-------- DATA FOR THIS TASK --------

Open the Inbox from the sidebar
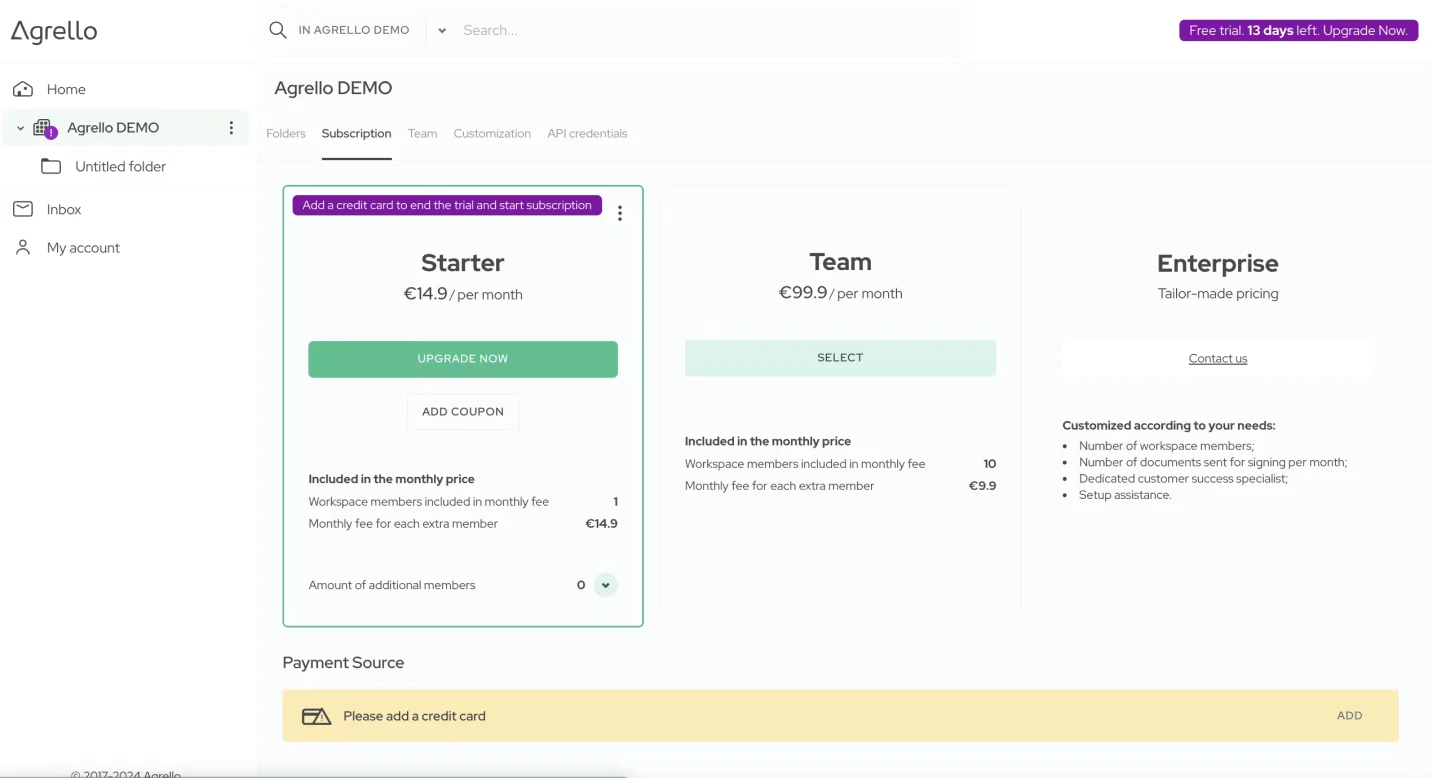Screen dimensions: 1432x778 (63, 209)
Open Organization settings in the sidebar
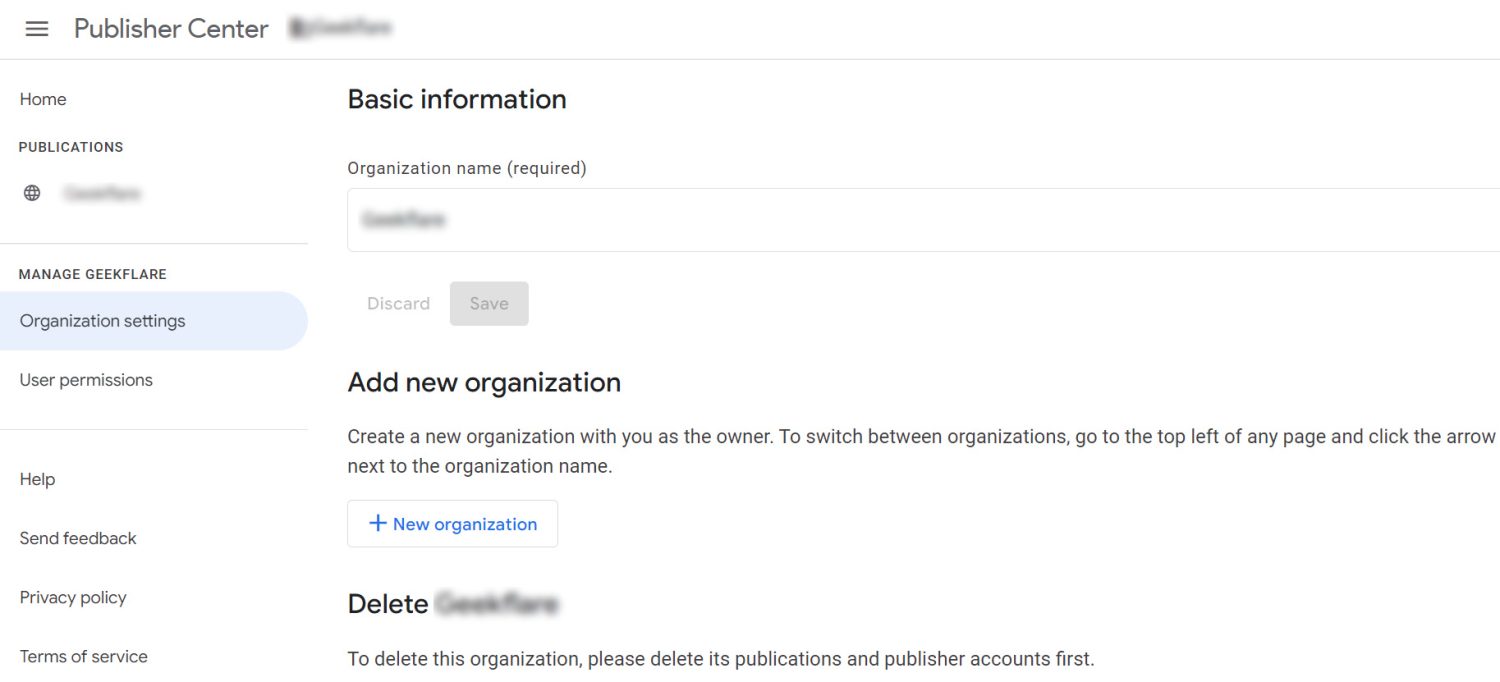The width and height of the screenshot is (1500, 682). tap(102, 321)
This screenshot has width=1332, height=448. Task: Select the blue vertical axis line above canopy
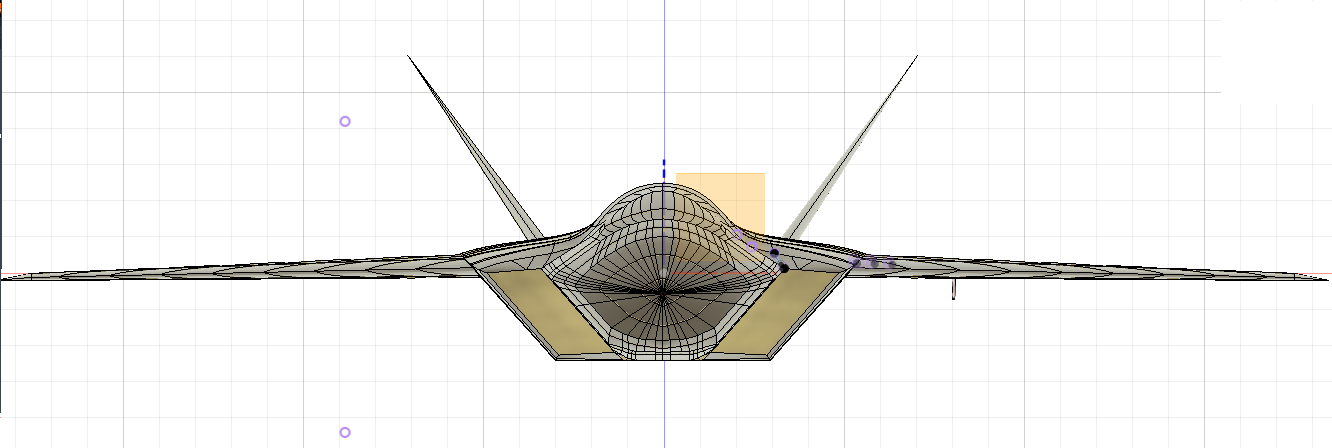664,120
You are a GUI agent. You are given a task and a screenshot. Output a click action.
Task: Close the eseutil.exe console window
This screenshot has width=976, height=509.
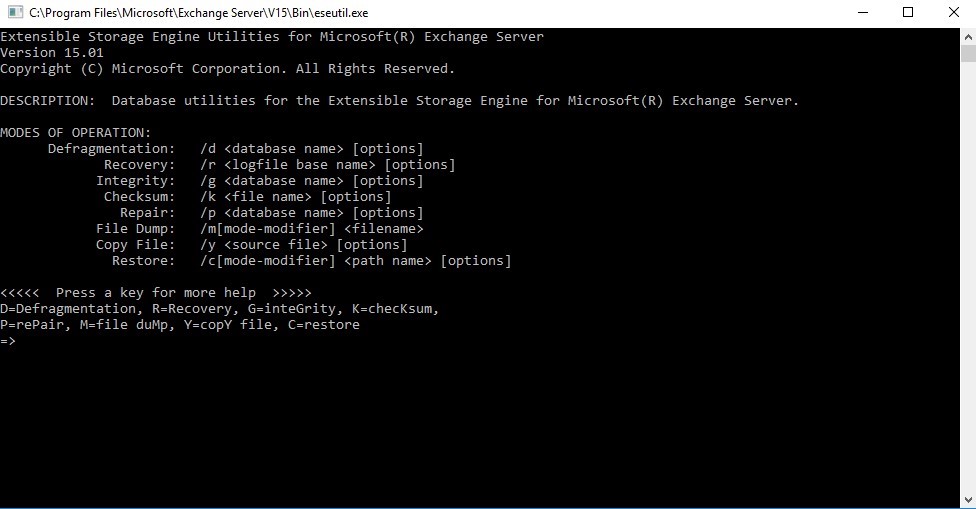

--------

Return word for word the line bearing "This screenshot has width=1332, height=448." and every later line of the entries, but none of the pictures.

This screenshot has width=1332, height=448. Task: Select the blue vertical axis line above canopy
664,120
You are a GUI agent. You are given a task and a screenshot. Output a click action.
Task: Close the eseutil.exe console window
This screenshot has width=976, height=509.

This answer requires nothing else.